Er wird in der Szene wie ein Popstar behandelt, hat Büros in New York City und Rotterdam, stellt in allen großen Museen der Welt aus – und war plötzlich der Mann für das neue Hotel in Bremen, am Rand der Bürgerweide. Ein Zufall, „ein Glücksfall“, sagen die beiden Gründer. Nussbaum, so erzählt er das, bekam in der Nacht einen Anruf von einer Bekannten, die ihn fragte, ob er Karim Rashid kennenlernen wolle.
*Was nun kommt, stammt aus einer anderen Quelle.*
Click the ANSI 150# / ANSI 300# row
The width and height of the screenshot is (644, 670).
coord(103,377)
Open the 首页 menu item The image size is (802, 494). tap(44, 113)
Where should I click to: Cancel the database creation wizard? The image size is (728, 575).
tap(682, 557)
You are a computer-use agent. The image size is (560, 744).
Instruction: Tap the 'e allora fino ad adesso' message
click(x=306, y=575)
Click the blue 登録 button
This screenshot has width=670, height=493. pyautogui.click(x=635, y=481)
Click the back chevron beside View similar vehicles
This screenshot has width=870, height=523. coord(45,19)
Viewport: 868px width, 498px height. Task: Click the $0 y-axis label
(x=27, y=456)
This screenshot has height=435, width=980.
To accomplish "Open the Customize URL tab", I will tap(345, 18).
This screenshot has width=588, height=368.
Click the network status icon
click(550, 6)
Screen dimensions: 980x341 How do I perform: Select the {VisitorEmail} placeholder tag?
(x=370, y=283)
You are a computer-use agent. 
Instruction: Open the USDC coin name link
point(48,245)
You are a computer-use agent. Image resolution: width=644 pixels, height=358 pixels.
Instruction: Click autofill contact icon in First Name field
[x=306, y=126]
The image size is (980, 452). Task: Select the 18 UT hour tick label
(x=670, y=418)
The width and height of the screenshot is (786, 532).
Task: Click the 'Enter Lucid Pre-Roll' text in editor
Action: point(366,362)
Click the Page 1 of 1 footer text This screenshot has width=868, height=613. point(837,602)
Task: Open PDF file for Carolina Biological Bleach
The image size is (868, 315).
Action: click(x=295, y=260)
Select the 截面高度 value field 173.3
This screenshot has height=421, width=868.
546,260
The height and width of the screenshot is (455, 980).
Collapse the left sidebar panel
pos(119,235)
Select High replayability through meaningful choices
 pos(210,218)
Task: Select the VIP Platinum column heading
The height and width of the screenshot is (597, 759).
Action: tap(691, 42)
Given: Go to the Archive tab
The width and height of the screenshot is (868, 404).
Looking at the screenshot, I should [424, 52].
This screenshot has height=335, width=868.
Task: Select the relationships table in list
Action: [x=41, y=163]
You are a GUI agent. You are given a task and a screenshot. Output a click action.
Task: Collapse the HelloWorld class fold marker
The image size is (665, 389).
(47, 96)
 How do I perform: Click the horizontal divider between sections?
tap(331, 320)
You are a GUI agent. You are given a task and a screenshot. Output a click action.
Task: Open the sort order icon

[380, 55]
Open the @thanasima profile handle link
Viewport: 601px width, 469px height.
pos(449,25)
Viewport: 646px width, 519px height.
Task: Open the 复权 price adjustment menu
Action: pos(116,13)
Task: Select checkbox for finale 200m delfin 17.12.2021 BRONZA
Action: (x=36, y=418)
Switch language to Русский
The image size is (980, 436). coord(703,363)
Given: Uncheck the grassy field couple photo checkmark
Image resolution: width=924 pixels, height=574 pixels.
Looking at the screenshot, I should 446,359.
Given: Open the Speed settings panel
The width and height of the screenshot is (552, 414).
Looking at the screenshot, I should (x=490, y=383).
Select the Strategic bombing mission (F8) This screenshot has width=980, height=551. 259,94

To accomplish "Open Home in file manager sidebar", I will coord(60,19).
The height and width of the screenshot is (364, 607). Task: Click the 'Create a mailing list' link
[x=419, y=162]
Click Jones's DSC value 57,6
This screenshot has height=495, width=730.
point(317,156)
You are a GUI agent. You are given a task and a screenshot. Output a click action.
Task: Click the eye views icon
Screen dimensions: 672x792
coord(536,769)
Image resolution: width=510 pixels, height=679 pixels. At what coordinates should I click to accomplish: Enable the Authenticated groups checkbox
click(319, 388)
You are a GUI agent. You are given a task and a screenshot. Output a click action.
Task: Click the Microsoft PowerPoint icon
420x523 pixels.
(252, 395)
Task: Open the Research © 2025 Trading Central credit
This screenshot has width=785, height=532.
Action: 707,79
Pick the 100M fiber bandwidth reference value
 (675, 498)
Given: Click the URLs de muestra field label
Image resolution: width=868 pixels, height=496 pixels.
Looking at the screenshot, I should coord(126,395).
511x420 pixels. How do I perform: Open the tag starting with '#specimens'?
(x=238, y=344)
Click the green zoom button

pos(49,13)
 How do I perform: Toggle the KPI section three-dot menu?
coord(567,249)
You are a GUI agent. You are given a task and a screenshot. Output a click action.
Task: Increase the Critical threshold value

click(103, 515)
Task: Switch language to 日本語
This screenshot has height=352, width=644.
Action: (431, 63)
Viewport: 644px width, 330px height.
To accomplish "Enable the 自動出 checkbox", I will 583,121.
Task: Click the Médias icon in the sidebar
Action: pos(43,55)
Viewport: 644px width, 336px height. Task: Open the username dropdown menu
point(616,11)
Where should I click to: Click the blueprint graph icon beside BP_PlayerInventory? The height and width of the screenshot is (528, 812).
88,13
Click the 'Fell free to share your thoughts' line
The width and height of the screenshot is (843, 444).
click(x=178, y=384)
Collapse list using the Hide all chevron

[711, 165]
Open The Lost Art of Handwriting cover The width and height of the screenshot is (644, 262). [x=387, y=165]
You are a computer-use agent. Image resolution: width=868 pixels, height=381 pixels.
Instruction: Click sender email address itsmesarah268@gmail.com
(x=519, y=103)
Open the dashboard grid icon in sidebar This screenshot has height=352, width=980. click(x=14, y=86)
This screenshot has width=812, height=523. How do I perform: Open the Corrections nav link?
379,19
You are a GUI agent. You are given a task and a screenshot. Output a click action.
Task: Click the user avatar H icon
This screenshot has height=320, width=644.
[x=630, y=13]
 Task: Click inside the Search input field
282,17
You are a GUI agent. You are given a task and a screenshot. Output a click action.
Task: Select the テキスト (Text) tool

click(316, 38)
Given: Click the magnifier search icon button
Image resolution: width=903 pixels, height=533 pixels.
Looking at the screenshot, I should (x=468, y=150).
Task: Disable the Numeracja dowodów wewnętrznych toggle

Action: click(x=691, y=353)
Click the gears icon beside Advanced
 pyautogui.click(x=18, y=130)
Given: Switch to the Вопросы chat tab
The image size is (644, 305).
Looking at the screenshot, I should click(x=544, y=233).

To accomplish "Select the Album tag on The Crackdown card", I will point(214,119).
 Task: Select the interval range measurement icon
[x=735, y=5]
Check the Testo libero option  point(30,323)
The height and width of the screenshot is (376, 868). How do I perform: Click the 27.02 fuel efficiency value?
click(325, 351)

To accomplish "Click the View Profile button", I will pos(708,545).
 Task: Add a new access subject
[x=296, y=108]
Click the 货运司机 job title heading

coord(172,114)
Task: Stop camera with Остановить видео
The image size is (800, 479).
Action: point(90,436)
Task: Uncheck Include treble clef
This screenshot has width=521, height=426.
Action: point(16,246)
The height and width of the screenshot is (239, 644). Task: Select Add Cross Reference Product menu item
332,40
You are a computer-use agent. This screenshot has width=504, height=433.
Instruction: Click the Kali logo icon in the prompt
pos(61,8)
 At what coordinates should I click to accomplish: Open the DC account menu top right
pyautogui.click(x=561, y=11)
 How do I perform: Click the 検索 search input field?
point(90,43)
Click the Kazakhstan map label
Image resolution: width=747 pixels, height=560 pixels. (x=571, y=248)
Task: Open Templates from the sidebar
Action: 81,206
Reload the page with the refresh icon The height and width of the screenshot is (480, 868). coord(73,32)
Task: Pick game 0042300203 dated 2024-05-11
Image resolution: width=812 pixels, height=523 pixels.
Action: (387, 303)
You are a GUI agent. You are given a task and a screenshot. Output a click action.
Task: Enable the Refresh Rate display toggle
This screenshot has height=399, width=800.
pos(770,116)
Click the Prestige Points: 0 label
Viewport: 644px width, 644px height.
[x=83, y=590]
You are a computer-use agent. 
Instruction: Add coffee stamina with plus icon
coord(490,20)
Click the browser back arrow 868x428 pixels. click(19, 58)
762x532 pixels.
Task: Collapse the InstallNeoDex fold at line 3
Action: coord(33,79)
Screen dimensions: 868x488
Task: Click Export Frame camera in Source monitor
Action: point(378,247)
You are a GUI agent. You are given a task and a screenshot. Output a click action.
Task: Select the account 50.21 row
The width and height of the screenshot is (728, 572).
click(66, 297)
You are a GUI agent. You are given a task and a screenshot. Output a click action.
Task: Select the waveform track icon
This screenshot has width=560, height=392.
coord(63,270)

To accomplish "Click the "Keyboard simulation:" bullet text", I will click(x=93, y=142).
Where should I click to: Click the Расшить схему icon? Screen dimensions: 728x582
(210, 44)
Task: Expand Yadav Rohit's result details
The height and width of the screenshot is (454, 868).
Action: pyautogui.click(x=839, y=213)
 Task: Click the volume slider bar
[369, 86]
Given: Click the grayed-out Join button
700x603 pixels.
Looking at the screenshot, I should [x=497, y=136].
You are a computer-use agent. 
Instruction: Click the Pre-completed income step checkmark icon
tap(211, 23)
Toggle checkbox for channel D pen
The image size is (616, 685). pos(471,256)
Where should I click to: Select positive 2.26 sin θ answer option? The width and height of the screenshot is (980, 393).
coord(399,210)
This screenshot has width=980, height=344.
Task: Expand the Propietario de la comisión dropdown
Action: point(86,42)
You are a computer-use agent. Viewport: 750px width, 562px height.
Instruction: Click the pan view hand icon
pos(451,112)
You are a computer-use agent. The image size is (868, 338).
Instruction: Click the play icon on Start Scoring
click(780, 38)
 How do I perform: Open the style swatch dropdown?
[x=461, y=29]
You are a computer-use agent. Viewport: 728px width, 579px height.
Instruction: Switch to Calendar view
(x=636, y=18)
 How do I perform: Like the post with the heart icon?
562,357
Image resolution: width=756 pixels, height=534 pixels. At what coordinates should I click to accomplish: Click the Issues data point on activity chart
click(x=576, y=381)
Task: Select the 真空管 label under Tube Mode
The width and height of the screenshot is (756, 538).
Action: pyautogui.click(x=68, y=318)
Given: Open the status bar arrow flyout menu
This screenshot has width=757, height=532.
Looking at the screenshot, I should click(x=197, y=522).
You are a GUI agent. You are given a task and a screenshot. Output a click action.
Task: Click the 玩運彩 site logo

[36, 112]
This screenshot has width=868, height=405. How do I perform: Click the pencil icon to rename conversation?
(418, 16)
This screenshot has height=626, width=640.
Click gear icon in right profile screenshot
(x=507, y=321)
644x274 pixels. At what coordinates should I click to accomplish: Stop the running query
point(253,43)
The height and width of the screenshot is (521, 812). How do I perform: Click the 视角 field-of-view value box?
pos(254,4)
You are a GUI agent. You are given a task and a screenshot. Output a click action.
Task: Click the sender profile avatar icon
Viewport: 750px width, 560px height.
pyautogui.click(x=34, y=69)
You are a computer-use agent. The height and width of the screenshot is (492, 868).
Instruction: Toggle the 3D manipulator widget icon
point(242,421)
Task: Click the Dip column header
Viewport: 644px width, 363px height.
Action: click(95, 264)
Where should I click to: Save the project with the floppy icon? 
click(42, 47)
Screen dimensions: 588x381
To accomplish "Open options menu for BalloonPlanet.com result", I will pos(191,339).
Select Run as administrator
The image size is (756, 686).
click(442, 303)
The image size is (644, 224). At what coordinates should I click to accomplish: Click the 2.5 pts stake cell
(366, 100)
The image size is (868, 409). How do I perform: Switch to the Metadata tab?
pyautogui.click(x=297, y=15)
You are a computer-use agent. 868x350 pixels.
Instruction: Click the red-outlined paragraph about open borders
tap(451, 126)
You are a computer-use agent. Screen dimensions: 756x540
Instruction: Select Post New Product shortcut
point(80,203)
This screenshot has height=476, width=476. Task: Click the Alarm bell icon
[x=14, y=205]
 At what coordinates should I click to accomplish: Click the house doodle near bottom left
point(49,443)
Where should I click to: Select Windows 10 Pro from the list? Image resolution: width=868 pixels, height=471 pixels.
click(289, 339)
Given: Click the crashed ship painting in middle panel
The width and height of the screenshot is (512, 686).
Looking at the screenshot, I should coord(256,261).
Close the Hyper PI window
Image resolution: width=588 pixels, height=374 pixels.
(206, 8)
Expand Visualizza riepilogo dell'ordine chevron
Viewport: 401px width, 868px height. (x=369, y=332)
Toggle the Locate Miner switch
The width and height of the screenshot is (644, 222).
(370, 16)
„Ich bin um sechs in den ICE nach Köln, später haben wir uns noch mal getroffen.“ Ausgeschlossen, dass das werden kann, dachte er. So einer ist viel zu teuer. Doch Rashid hatte großes Interesse. „Er will den Leuten zeigen, dass Design demokratisch sein kann“, erklärt Nussbaum. So kam es, dass der Künstler eine Kiste ausstaffierte, denn der Bau selbst macht bei prizeotel nicht viel her, wohl aber sein Inneres.

Mehr Macht am Markt

Vier Jahre nach der Eröffnung haben Zimmermann und Nussbaum einen weiteren Investor in das Unternehmen geholt. Jeder von ihnen besaß nun ein Drittel, und es war Geld da, das nächste Hotel zu bauen, eröffnet wurde es im Juni 2014 in Hamburg. Um das Geschäft weiter ausbauen zu können und attraktive Standorte zu bekommen, reichte es dann aber nicht mehr, die Mittel dafür aufzutreiben, das ging nur mit mehr Macht am Markt.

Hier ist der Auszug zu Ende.